Well, you did exactly what I tried to discourage you from doing.  I
don't think this is "mpsafe" at all.  Let me explain...

> Index: kern/kern_sysctl.c
> ===================================================================
> RCS file: /data/mirror/openbsd/cvs/src/sys/kern/kern_sysctl.c,v
> diff -u -p -r1.427 kern_sysctl.c
> --- kern/kern_sysctl.c	12 Apr 2024 16:07:09 -0000	1.427
> +++ kern/kern_sysctl.c	30 Apr 2024 17:13:22 -0000
> @@ -1021,6 +1021,41 @@ sysctl_int_bounded(void *oldp, size_t *o
>  	return (0);
>  }
>  
> +int
> +sysctl_int_bounded_mpsafe(void *oldp, size_t *oldlenp, void *newp,
> +    size_t newlen, int *valp, int minimum, int maximum)
> +{
> +	int oldval, newval;
> +	int error;
> +
> +	/* read only */
> +	if (newp != NULL && minimum > maximum)
> +		return (EPERM);
> +
> +	if (oldp && *oldlenp < sizeof(int))
> +		return (ENOMEM);
> +	if (newp && newlen != sizeof(int))
> +		return (EINVAL);
> +	*oldlenp = sizeof(int);
> +
> +	/* copyin() may sleep, call it first */

This comment will become rather misleading once we drop the vslock()
for certain sysctls like mvs@ is suggesting; copyout(9) may sleep as
well at that point.

:::::

:: TO BE DONE ::
- a) In the review of the sysctl patch, what error does the proposed sysctl_int_bounded_mpsafe function return when newlen is not the size of an int?
- b) Proceed with the review of the sysctl patch, picking up after its last sentence.

:: SOURCE EXCERPT ::
:::::

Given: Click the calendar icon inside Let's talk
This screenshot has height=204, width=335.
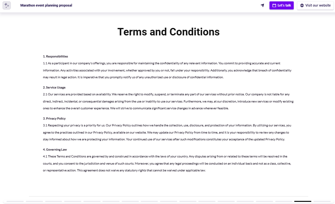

:::::

:: RESPONSES TO THE EXERCISE ::
- a) EINVAL

- b)
> +	if (newp) {
> +		if ((error = copyin(newp, &newval, sizeof(int))))
> +			return (error);
> +		/* outside limits */
> +		if (newval < minimum || maximum < newval)
> +			return (EINVAL);
> +	}
> +	if (oldp) {
> +		oldval = READ_ONCE(*valp);
> +		if ((error = copyout(&oldval, oldp, sizeof(int))))
> +			return (error);
> +	}
> +	if (newp)
> +		WRITE_ONCE(*valp, newval);
> +	return (0);
> +}
> +

What does "mpsafe" mean here?  The READ_ONCE() and WRITE_ONCE() here
don't really achieve anything and from a user standpoint this could
still yield inconsistent values, where two threads changing the sysctl
value concurrently could return any "old" value.  And by that I mean
that if the value of the sysctl is initailly A, thread 1 changes it to
B and thread 2 changes it to C, the final value may end up as C, but
thread 2 might return either A or B as the old value.  A truly
"mpsafe" version should probably use atomic_swap_uint(9).  Otherwise
you might just as wel just remove the locking around the existing
sysctl_bounded_arr() call.

>  /*
>   * Array of read-only or bounded integer values.
>   */
> @@ -1036,6 +1071,24 @@ sysctl_bounded_arr(const struct sysctl_b
>  		if (valpp[i].mib == name[0]) {
>  			return (sysctl_int_bounded(oldp, oldlenp, newp, newlen,
>  			    valpp[i].var, valpp[i].minimum, valpp[i].maximum));
> +		}
> +	}
> +	return (EOPNOTSUPP);
> +}
> +
> +int
> +sysctl_bounded_arr_mpsafe(const struct sysctl_bounded_args *valpp,
> +    u_int valplen, int *name, u_int namelen, void *oldp, size_t *oldlenp,
> +    void *newp, size_t newlen)
> +{
> +	u_int i;
> +	if (namelen != 1)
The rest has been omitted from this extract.